Instructions to follow:
Count the lines in the entries below that include the word "page". Give nothing but the number.

====

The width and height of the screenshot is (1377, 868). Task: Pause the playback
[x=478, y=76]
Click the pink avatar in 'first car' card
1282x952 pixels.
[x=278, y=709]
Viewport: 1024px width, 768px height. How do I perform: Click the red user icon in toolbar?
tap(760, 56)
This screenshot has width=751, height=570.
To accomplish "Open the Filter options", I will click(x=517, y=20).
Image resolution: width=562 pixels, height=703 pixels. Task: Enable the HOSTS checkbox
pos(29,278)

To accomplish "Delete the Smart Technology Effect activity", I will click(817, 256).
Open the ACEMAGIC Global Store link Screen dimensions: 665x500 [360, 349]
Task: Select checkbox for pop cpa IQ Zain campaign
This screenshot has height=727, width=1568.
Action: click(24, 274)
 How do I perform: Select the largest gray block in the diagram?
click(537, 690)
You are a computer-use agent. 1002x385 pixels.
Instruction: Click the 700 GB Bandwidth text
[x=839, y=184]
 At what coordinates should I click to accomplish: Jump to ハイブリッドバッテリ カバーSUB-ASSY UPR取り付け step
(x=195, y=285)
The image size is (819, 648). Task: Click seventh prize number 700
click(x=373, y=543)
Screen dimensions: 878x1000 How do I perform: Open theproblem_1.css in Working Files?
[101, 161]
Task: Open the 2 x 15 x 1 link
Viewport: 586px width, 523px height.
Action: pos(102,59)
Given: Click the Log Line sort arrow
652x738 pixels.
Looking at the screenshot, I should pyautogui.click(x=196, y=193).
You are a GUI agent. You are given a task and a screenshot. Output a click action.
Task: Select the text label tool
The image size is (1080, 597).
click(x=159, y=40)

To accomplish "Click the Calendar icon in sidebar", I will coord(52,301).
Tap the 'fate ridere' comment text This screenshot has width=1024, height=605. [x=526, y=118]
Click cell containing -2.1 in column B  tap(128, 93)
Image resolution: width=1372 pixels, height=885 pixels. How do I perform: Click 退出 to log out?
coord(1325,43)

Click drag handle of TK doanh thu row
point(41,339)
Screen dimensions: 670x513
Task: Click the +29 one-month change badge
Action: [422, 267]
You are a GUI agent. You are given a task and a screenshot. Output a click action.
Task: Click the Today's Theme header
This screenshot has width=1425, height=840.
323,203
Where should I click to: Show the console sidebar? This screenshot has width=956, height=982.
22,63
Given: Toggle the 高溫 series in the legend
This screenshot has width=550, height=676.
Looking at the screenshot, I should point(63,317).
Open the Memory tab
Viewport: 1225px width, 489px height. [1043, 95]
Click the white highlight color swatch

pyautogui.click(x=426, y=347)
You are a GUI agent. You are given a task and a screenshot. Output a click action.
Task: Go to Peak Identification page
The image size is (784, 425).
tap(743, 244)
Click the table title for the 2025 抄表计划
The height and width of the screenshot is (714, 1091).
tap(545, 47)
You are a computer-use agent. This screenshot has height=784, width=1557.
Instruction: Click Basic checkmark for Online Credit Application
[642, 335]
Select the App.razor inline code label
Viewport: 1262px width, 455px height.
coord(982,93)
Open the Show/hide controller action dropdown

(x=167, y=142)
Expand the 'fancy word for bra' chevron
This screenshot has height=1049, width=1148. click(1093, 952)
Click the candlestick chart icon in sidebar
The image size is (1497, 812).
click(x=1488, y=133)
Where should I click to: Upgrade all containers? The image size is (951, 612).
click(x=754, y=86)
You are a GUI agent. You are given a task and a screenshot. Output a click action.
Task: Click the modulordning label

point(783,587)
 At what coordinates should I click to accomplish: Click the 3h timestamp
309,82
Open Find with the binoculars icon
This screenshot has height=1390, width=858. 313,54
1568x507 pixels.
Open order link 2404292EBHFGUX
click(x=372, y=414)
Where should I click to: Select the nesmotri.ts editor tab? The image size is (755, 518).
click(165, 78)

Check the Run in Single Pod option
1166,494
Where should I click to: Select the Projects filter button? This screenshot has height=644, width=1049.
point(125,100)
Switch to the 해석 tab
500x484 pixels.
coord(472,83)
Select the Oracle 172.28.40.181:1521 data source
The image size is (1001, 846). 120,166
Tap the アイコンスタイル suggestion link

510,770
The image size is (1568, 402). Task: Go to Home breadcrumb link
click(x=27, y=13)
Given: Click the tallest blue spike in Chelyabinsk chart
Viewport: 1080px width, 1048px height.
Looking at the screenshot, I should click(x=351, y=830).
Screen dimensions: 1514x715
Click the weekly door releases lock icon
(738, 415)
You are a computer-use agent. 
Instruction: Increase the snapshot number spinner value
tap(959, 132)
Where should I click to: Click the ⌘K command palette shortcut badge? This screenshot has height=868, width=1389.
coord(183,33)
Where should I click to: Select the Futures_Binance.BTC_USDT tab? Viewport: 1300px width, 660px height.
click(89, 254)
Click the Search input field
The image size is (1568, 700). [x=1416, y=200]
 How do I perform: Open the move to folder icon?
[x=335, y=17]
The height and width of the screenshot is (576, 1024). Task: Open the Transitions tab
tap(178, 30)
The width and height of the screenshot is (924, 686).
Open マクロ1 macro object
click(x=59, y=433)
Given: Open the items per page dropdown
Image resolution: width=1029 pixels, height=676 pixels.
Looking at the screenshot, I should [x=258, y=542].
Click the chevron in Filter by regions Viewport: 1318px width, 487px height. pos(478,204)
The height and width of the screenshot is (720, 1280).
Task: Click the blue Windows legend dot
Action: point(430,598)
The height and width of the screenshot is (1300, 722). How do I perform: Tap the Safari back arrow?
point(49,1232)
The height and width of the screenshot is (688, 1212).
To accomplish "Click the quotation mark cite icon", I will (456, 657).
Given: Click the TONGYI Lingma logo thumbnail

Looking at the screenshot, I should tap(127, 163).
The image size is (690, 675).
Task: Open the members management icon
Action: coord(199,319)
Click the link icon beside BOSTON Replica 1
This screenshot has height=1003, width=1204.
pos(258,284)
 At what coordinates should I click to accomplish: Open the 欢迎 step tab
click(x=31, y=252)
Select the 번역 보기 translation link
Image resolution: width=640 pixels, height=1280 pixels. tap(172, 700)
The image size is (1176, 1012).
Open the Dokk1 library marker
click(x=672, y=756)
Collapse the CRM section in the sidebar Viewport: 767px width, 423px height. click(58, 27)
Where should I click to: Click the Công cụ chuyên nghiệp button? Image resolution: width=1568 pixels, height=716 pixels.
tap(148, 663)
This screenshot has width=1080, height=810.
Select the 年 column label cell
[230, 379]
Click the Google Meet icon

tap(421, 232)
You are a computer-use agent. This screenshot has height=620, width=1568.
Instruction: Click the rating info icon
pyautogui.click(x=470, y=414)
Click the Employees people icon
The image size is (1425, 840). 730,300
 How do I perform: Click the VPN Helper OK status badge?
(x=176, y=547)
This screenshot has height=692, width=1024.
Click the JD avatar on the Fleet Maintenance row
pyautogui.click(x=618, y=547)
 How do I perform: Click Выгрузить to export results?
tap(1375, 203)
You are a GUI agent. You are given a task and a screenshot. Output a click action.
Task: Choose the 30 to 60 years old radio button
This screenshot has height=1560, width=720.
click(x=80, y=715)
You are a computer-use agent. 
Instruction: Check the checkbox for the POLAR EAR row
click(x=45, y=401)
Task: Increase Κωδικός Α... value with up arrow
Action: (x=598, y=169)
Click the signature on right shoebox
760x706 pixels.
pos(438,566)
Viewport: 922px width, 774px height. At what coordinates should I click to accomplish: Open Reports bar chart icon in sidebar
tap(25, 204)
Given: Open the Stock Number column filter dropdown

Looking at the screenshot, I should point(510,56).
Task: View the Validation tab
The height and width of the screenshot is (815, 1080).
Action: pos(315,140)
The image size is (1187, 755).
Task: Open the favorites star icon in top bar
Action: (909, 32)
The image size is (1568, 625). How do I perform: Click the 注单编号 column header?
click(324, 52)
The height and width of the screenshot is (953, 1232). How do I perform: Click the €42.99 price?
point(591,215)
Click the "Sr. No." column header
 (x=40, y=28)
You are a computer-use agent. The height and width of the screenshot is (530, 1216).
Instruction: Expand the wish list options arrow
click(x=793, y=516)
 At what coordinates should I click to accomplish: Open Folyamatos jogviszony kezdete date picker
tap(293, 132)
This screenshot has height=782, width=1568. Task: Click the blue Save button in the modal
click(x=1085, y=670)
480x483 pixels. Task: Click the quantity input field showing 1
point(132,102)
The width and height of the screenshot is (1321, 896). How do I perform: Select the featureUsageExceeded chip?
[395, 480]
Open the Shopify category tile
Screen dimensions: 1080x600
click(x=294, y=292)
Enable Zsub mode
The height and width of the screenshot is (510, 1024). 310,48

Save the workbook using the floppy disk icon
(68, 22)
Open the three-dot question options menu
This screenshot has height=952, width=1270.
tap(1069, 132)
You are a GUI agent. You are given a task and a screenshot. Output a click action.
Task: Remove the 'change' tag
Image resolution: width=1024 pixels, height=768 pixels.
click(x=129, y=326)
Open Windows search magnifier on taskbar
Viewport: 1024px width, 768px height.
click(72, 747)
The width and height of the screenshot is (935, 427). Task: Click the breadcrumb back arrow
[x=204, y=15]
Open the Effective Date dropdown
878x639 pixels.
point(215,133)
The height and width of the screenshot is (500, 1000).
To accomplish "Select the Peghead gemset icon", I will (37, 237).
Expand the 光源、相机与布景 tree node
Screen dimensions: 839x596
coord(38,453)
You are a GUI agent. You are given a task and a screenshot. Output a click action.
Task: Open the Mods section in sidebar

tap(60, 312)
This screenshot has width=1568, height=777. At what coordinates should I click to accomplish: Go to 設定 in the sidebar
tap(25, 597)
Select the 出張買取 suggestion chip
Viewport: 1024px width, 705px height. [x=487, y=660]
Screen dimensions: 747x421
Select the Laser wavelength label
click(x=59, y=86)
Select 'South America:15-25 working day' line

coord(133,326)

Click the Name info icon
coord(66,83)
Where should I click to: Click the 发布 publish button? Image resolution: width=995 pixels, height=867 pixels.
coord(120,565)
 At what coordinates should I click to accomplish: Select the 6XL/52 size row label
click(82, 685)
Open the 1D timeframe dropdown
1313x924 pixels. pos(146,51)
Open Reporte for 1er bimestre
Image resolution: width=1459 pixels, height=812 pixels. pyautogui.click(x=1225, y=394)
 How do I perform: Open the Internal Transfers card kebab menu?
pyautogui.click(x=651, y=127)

====

Answer:
2